Earlier this week I met with representatives from the RSPCA in Parliament to discuss the charity’s great work in Newport East and the wider region, and to learn more about their campaign priorities for the new Parliament.
Last year in Wales alone the charity rescued over 7,500 animals and rehomed nearly 2,000 – a remarkable achievement and a great testament to the work of their branch volunteers, inspectors and dedicated animal centres – including at our local centre in Newport.
In addition to ongoing campaigns to increase sentencing for perpetrators of animal cruelty and ban the third-party sale of puppies, the RSPCA are calling on politicians to ensure that existing EU animal welfare legislation is not undermined as a result of Brexit; and that current national welfare standards – especially in areas where these are higher than in other countries – are not undermined in the Government’s negotiation of new trade deals. The Government has agreed that the 44 EU-derived animal welfare and wildlife protection laws agreed at a European level will be adopted into the UK statute book as part of the EU Withdrawal Bill.

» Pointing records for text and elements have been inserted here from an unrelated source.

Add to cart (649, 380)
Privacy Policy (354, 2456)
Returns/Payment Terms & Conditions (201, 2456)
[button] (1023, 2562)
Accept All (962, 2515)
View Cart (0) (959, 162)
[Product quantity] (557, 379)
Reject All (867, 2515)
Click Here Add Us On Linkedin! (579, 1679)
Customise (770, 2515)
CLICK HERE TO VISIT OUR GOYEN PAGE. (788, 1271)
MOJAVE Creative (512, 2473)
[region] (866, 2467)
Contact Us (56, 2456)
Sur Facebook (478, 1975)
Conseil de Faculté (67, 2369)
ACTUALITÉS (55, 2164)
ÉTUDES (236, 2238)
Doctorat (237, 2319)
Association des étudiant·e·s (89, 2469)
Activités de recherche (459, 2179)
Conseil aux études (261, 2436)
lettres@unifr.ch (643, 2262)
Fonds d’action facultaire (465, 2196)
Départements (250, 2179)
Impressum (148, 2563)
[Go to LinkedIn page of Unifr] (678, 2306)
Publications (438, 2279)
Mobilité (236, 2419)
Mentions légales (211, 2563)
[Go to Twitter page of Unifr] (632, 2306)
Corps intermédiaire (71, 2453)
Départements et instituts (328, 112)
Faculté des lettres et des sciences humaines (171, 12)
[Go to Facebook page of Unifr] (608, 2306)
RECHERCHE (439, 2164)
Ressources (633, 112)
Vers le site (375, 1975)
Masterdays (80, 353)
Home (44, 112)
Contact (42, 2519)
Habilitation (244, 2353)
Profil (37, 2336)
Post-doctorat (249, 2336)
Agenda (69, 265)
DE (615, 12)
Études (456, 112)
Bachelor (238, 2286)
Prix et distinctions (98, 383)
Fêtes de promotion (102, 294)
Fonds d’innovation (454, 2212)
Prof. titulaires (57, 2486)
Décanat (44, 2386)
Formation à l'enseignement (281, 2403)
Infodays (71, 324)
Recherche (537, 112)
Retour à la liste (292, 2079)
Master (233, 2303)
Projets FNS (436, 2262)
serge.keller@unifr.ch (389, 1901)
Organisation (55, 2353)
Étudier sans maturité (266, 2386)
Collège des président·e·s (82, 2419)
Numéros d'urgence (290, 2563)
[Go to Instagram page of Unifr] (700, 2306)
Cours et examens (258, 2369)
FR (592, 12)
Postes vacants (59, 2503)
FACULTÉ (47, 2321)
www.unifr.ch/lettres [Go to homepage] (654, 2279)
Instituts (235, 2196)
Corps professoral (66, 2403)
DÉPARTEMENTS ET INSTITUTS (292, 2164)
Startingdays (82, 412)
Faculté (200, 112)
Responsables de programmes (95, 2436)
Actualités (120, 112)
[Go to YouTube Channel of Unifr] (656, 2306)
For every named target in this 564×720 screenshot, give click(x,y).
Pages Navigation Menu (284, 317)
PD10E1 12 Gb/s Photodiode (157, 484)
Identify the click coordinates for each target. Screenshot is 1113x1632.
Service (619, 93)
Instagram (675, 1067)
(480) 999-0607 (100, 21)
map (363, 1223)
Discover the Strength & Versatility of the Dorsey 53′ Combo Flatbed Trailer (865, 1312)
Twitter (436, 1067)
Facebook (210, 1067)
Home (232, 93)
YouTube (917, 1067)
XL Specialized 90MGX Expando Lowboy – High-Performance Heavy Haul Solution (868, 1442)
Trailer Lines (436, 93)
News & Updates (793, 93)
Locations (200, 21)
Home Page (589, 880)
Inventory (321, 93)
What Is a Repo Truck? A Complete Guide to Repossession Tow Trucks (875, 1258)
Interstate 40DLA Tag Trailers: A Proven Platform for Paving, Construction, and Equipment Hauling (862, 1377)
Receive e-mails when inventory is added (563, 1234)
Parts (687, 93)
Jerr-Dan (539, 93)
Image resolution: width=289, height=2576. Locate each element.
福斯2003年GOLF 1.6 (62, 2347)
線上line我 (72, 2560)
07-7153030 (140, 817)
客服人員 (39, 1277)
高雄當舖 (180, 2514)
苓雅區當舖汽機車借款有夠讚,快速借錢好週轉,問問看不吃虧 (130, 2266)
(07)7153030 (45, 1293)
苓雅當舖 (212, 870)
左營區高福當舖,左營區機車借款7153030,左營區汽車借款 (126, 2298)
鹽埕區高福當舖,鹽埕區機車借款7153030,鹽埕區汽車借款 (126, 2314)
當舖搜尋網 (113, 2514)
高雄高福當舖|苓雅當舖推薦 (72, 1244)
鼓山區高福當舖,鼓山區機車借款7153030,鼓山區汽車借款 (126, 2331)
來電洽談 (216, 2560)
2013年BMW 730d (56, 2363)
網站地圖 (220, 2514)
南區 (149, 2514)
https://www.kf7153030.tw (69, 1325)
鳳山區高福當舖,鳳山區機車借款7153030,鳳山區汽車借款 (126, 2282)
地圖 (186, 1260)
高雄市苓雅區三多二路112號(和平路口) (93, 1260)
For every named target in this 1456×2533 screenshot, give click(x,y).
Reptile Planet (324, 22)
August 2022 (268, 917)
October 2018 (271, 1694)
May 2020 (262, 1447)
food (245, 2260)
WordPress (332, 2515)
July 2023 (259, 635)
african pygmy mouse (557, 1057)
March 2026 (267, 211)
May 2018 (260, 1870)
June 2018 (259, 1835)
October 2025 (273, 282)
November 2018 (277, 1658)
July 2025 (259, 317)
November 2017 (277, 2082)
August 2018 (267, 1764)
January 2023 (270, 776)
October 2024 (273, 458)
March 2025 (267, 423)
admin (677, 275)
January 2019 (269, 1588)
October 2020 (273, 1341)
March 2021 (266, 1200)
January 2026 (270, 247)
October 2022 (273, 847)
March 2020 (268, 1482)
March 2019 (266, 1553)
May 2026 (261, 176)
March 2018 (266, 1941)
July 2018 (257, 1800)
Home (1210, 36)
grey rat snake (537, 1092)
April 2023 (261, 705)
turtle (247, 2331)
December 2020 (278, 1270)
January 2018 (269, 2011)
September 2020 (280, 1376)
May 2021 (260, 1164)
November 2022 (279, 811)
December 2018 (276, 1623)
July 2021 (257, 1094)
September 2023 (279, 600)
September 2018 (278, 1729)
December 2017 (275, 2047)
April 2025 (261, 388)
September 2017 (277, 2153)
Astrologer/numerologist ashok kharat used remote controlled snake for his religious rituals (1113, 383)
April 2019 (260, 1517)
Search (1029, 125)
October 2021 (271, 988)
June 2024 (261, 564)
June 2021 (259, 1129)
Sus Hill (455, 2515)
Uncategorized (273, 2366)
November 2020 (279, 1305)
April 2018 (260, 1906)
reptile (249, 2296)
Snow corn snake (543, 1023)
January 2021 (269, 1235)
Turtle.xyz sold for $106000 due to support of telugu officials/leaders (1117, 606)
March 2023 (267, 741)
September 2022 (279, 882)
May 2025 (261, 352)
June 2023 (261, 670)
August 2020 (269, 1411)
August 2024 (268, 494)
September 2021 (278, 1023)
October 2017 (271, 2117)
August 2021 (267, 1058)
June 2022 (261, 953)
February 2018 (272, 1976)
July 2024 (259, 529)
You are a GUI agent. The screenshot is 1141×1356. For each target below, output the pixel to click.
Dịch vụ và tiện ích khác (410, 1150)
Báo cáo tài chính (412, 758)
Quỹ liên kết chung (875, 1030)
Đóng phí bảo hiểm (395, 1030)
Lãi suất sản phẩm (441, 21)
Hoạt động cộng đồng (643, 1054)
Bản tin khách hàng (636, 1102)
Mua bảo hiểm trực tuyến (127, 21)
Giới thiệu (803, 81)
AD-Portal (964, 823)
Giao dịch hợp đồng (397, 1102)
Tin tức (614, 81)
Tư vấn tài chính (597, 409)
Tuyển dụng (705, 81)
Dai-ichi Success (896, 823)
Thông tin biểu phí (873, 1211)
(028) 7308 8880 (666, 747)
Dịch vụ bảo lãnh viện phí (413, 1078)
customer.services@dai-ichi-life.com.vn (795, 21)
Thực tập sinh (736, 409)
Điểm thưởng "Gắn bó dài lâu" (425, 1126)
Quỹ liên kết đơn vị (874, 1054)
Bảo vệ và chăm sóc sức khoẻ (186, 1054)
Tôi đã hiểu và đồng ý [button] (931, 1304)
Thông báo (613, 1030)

I fully support the RSPCA’s call for increased sentences for animal cruelty, and was pleased to support Labour’s pledge on this in our 2017 manifesto. Similarly I agree that we need to do all we can to ensure that animal welfare standards are not jeopardised as a result of the UK leaving the EU. Labour will be holding the Government to account on this as the EU Withdrawal Bill progresses, and later on as new trade deals are formulated.